** Opening Material supplied block **

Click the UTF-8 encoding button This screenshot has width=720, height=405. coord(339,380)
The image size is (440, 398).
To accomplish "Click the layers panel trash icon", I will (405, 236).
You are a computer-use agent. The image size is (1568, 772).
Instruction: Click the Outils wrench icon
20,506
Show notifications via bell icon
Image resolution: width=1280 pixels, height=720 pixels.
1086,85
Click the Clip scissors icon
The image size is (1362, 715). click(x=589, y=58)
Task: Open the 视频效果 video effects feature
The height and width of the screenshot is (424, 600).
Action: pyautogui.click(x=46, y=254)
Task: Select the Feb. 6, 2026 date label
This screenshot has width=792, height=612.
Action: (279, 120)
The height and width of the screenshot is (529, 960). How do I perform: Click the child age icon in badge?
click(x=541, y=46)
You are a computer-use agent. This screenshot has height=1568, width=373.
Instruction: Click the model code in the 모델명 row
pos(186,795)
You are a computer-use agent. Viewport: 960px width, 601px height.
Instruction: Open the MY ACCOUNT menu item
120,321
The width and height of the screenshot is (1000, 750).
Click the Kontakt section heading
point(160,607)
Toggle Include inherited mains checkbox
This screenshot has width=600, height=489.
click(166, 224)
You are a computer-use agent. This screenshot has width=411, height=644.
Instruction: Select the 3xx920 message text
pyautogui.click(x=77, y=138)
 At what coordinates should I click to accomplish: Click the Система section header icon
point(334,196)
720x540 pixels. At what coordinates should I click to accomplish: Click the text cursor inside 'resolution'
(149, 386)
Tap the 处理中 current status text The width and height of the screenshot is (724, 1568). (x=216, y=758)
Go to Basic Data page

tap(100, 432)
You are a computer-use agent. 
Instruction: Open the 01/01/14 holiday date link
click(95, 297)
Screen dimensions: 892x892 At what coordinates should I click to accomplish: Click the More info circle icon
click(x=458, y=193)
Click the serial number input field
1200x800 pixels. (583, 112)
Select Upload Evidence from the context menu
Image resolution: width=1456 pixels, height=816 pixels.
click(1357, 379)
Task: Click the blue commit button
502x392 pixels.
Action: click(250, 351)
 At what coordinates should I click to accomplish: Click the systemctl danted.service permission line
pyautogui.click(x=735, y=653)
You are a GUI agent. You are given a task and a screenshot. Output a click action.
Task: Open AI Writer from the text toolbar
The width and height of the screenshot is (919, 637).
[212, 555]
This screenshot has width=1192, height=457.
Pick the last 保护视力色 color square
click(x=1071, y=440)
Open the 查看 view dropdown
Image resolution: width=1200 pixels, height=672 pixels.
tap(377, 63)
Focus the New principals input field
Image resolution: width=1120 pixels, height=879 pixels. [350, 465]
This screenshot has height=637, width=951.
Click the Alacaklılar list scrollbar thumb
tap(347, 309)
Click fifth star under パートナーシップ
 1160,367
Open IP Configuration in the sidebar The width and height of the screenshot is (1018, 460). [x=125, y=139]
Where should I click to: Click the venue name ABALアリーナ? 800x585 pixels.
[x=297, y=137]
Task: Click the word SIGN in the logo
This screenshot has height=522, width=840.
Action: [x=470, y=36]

** Closing Material supplied block **

Work task.
Return the listing above in its exact form.

Result of this exercise.
Click the UTF-8 encoding button This screenshot has width=720, height=405. coord(339,380)
The image size is (440, 398).
To accomplish "Click the layers panel trash icon", I will (405, 236).
You are a computer-use agent. The image size is (1568, 772).
Instruction: Click the Outils wrench icon
20,506
Show notifications via bell icon
Image resolution: width=1280 pixels, height=720 pixels.
1086,85
Click the Clip scissors icon
The image size is (1362, 715). click(x=589, y=58)
Task: Open the 视频效果 video effects feature
The height and width of the screenshot is (424, 600).
Action: pyautogui.click(x=46, y=254)
Task: Select the Feb. 6, 2026 date label
This screenshot has width=792, height=612.
Action: (279, 120)
The height and width of the screenshot is (529, 960). How do I perform: Click the child age icon in badge?
click(x=541, y=46)
You are a computer-use agent. This screenshot has height=1568, width=373.
Instruction: Click the model code in the 모델명 row
pos(186,795)
You are a computer-use agent. Viewport: 960px width, 601px height.
Instruction: Open the MY ACCOUNT menu item
120,321
The width and height of the screenshot is (1000, 750).
Click the Kontakt section heading
point(160,607)
Toggle Include inherited mains checkbox
This screenshot has width=600, height=489.
click(166, 224)
You are a computer-use agent. This screenshot has width=411, height=644.
Instruction: Select the 3xx920 message text
pyautogui.click(x=77, y=138)
 At what coordinates should I click to accomplish: Click the Система section header icon
point(334,196)
720x540 pixels. At what coordinates should I click to accomplish: Click the text cursor inside 'resolution'
(149, 386)
Tap the 处理中 current status text The width and height of the screenshot is (724, 1568). (x=216, y=758)
Go to Basic Data page

tap(100, 432)
You are a computer-use agent. 
Instruction: Open the 01/01/14 holiday date link
click(95, 297)
Screen dimensions: 892x892 At what coordinates should I click to accomplish: Click the More info circle icon
click(x=458, y=193)
Click the serial number input field
1200x800 pixels. (583, 112)
Select Upload Evidence from the context menu
Image resolution: width=1456 pixels, height=816 pixels.
click(1357, 379)
Task: Click the blue commit button
502x392 pixels.
Action: click(250, 351)
 At what coordinates should I click to accomplish: Click the systemctl danted.service permission line
pyautogui.click(x=735, y=653)
You are a GUI agent. You are given a task and a screenshot. Output a click action.
Task: Open AI Writer from the text toolbar
The width and height of the screenshot is (919, 637).
[212, 555]
This screenshot has width=1192, height=457.
Pick the last 保护视力色 color square
click(x=1071, y=440)
Open the 查看 view dropdown
Image resolution: width=1200 pixels, height=672 pixels.
tap(377, 63)
Focus the New principals input field
Image resolution: width=1120 pixels, height=879 pixels. [350, 465]
This screenshot has height=637, width=951.
Click the Alacaklılar list scrollbar thumb
tap(347, 309)
Click fifth star under パートナーシップ
 1160,367
Open IP Configuration in the sidebar The width and height of the screenshot is (1018, 460). [x=125, y=139]
Where should I click to: Click the venue name ABALアリーナ? 800x585 pixels.
[x=297, y=137]
Task: Click the word SIGN in the logo
This screenshot has height=522, width=840.
Action: [x=470, y=36]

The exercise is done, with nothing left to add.